A few goods one that I have found are.

DuPonts Krytox Is absolutely the best lubricant out there. It is inert, non flamable, very little change in viscosity due to temperature. withstands heat. The only problem is it is silly expensive. If you have something that you life depends on being lubricated, this is the stuff you want to use.

Now back to what works in real life and is affordable for daily use.

Stihls high-performance gear lubricant is what I like to use on my power tools gearcases and my string trimmer for that matter too. I find it withstands the stresses put upon it well, it lasts a fairly long time and can withstand a pretty hot working environment that a typical tools gearcase is, and it cleans up well when it is time to be cleaned out.

Hondas moly paste. Is an exceptional light grease that can be found at any Honda dealer. I use this for all my low speed grease applications such as pivot points and to lubricate ratcheting mechanisms

B'laster The Dry Lube and the very similar product by DuPont Multi-Use Lubricant is my first choice in spray lubricants, I use this for things like the pinion gears on my tablesaws and other places that I want lubricated and don't want sawdust to stick to as well. These lubes also work well on chains. Beware, this lube WILL effect some wood finishes adversly.

AGSs Lock-Ease is my preferred graphite spray lubricant. More and more I have been using B'lasters dry lube on locks and I've been having very good success with it.

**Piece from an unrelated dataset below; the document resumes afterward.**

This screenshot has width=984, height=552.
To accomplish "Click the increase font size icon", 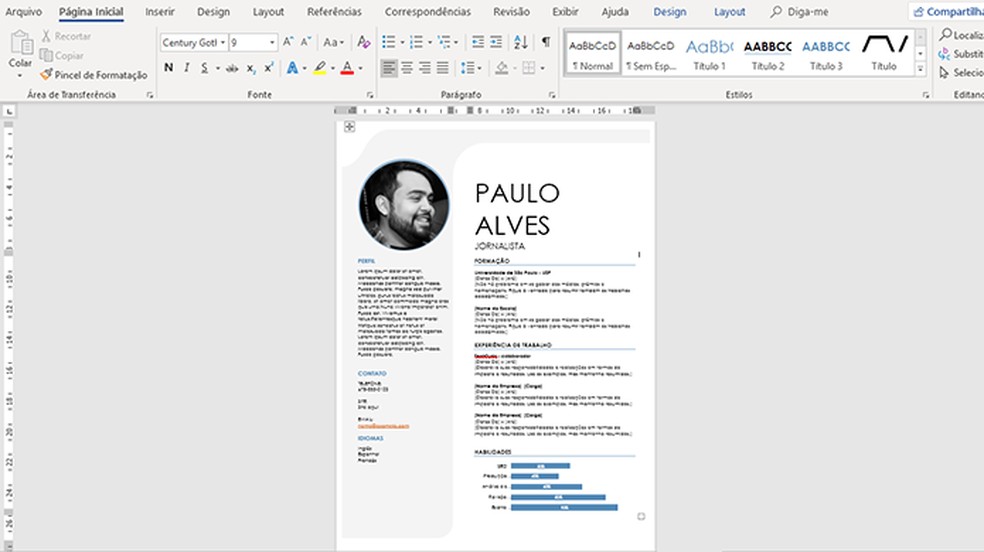I will pyautogui.click(x=288, y=43).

When I really need a lot of dry graphite I head down to my John Deere dealer and pick up a container of their Powdered Graphite which is probably more than most people will use in a lifetime, for about $5, a lot better deal than those silly little tubes you can get in the hardware store. (it is normally used on round balers and occasionally on seed drills)

Triflow is a medium weight oil that I use when I want a little more staying power than a light oil

Lily White sewing machine oil is a really good light machine oil, available in larger quantities at a better price than the local hardware stores for those that need it

I trust you all know to use WD-40 as a water displacement cleaner as it is NOT a very long lasting lubricant. 3-In-One oil works better as a lubricant, I can't really recommend it for any specific purpose, but it does work when nothing else is at hand.

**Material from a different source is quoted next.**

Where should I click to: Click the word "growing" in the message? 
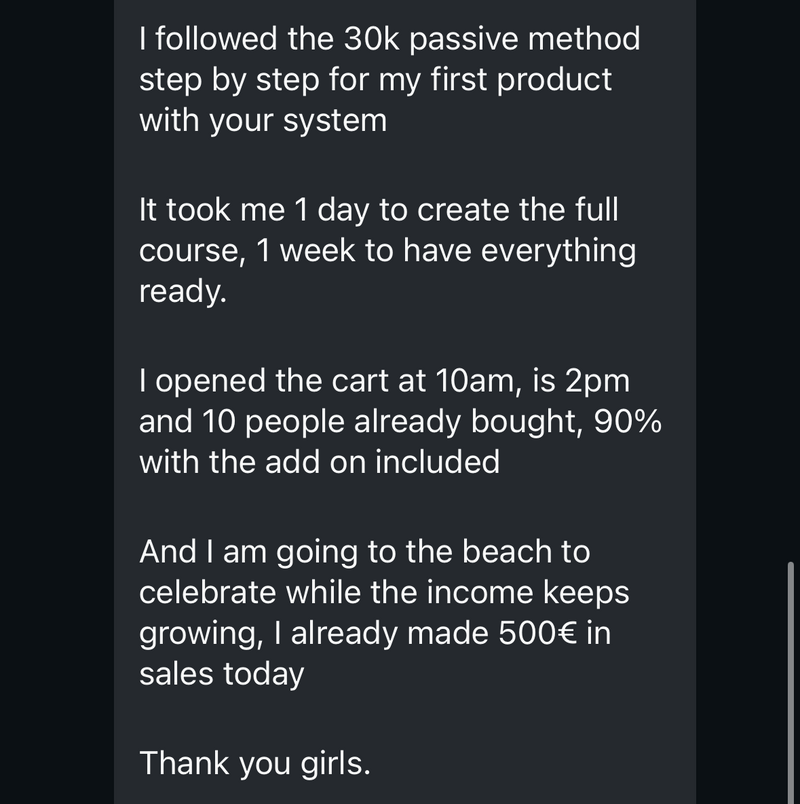(196, 635)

I use Mobil Rarus 427 oil in my compressors.

Bel-Ray H1-R is the best oil to use in you two stroke engines as it has a low carbon content and makes cleaning your engine up for a rebuilt a piece of cake, as well is keeping it running for a long time before you need to rebuild it. I have found stuck rings to be a frequent cause of engine malfunctions and this oil helps to keep the rings free. If your really adventurous and know our way around engines well enough to adjust the jetting on your engine to suit a new oil ratio, it can be mixed and run at 100:1 with little to no adverse affects.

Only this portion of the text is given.